[Data excerpts]
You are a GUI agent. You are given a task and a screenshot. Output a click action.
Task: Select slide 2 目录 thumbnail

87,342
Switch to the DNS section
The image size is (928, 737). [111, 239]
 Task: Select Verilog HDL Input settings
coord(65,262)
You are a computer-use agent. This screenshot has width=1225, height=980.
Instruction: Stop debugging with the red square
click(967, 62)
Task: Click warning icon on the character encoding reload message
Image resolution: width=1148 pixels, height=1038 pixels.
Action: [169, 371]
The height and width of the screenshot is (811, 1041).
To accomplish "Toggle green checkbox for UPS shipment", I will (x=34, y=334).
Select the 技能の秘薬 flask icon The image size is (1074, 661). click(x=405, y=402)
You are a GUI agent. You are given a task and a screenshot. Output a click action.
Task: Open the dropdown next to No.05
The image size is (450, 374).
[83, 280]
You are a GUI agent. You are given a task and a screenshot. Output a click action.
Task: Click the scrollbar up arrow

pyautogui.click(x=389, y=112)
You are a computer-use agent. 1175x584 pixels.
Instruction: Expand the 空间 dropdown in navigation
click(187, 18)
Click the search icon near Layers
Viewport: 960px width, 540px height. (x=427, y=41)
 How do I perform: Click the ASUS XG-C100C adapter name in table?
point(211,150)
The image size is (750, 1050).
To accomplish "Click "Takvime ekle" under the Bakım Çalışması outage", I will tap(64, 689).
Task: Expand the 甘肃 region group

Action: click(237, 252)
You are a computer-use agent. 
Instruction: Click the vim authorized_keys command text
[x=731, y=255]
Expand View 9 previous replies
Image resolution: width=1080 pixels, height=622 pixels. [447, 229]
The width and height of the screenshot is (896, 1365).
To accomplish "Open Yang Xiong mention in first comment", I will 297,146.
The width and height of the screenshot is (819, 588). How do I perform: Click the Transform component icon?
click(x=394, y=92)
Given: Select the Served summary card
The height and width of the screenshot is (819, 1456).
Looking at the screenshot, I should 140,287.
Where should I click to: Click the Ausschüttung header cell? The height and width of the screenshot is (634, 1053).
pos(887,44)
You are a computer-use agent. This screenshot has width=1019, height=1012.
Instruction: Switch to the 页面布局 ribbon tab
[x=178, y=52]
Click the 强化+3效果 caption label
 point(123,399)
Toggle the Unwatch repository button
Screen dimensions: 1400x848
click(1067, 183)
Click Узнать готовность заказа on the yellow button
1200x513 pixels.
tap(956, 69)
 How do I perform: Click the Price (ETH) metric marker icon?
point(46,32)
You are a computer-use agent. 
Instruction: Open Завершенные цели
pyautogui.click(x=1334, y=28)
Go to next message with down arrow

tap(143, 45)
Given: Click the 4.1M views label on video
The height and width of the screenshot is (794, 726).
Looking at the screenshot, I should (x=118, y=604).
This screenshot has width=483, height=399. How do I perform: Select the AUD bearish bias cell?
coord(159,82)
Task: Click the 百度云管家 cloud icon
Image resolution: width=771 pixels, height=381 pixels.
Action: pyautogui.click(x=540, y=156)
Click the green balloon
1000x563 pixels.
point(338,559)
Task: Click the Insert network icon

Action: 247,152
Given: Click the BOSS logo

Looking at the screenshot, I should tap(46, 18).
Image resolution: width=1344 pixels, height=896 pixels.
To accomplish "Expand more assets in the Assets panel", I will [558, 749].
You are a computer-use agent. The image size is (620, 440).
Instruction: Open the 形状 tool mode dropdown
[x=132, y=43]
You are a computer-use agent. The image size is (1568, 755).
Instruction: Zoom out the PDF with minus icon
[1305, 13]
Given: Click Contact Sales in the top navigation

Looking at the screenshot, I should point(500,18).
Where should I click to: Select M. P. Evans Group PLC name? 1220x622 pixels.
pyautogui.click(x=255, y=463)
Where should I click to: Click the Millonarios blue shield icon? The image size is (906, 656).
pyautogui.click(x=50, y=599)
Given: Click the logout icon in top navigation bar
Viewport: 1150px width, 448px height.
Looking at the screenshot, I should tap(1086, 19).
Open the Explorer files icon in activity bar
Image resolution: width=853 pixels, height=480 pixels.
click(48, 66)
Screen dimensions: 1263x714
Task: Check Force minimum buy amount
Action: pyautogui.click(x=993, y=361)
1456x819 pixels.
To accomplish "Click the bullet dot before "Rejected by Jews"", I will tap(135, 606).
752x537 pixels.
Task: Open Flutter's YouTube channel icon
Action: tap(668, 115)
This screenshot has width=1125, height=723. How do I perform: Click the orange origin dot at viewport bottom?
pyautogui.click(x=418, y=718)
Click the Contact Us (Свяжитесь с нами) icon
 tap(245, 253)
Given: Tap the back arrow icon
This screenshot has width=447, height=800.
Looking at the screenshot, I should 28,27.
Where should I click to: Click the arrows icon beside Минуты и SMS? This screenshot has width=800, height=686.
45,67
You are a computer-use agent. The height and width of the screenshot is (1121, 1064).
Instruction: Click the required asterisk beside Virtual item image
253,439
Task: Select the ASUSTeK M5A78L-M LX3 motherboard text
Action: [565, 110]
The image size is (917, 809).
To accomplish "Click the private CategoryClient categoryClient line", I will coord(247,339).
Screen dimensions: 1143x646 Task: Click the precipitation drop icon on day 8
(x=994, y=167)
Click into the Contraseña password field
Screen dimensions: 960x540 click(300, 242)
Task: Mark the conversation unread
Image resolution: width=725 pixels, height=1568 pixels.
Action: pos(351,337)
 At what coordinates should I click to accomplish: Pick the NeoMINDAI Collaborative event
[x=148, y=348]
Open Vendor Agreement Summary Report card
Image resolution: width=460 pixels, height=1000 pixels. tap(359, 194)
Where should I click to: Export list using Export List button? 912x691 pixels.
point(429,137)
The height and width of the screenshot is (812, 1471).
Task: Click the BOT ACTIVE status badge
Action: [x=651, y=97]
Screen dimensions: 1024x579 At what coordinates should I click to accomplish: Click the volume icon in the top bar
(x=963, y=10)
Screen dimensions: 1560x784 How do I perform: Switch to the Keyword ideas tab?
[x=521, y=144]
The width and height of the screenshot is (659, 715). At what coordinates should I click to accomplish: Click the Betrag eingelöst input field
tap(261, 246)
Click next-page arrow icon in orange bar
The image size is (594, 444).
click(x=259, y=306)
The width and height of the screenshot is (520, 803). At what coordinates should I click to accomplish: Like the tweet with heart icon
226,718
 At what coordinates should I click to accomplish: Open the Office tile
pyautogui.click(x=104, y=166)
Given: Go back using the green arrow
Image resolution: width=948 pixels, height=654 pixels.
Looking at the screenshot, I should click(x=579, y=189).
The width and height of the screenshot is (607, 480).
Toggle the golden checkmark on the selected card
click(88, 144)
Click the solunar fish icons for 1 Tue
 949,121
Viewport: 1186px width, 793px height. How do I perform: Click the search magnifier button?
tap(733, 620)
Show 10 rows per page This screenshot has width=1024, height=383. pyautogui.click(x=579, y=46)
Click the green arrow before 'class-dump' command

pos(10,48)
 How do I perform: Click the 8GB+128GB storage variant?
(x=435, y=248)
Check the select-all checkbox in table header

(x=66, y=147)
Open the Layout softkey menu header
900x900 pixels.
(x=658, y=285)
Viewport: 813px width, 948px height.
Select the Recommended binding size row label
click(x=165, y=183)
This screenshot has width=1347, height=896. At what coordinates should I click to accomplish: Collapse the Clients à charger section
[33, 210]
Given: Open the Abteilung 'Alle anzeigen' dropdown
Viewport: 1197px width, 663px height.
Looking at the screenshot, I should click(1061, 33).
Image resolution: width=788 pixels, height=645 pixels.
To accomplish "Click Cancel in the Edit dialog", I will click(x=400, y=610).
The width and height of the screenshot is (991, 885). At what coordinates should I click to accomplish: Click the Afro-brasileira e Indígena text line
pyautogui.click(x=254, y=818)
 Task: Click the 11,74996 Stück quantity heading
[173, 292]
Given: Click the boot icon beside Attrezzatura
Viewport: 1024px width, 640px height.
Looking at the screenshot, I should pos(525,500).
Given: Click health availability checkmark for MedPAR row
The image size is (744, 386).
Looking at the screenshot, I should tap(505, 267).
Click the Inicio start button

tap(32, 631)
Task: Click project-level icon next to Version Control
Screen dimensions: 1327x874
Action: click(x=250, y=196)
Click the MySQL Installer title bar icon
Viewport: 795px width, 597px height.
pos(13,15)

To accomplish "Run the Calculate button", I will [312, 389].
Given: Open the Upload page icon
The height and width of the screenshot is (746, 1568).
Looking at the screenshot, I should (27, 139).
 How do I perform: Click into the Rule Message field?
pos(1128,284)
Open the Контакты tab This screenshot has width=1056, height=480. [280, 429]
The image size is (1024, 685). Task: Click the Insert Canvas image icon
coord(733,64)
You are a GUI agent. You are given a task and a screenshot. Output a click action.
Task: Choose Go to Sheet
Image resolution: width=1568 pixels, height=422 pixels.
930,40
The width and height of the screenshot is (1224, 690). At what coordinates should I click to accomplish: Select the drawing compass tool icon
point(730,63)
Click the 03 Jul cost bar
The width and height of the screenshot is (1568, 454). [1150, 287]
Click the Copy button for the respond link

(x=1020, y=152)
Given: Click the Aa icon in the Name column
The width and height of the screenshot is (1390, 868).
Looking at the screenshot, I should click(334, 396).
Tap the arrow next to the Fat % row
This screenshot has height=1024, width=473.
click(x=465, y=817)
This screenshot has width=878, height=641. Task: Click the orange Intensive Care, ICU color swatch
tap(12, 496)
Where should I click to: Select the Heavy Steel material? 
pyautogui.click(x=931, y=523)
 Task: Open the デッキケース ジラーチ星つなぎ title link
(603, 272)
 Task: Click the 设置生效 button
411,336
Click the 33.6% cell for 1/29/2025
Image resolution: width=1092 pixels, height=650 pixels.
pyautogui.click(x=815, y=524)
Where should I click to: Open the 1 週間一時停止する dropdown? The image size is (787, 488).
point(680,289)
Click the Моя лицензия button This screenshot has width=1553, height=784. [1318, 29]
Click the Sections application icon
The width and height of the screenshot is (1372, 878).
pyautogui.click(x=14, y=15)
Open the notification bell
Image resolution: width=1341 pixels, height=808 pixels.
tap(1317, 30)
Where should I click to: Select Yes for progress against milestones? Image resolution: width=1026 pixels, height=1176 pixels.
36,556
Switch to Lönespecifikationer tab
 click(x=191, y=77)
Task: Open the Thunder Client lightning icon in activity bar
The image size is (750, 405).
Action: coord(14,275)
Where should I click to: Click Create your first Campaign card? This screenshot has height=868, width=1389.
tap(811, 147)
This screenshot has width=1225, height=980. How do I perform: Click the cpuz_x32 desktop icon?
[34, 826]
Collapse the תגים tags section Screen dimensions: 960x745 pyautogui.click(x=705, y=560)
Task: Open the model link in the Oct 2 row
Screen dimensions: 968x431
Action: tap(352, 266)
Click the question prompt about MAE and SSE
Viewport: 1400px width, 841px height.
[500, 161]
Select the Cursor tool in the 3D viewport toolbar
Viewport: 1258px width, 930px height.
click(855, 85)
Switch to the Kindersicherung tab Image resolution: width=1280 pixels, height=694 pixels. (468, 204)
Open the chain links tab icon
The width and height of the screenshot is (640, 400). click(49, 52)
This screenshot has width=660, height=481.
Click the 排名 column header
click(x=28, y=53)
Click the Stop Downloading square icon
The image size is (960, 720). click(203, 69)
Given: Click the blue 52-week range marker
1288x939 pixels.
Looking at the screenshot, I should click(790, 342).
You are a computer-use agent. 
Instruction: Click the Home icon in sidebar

- **Exercise goal**
The stretch of entries above that starts with the line containing "Image resolution: width=1568" and goes on through the line containing "Given: Click the Aa icon in the Name column" is to be transcribed exactly, and no other line is to be transcribed.

- **Task answer**
Image resolution: width=1568 pixels, height=422 pixels.
930,40
The width and height of the screenshot is (1224, 690). At what coordinates should I click to accomplish: Select the drawing compass tool icon
point(730,63)
Click the 03 Jul cost bar
The width and height of the screenshot is (1568, 454). [1150, 287]
Click the Copy button for the respond link

(x=1020, y=152)
Given: Click the Aa icon in the Name column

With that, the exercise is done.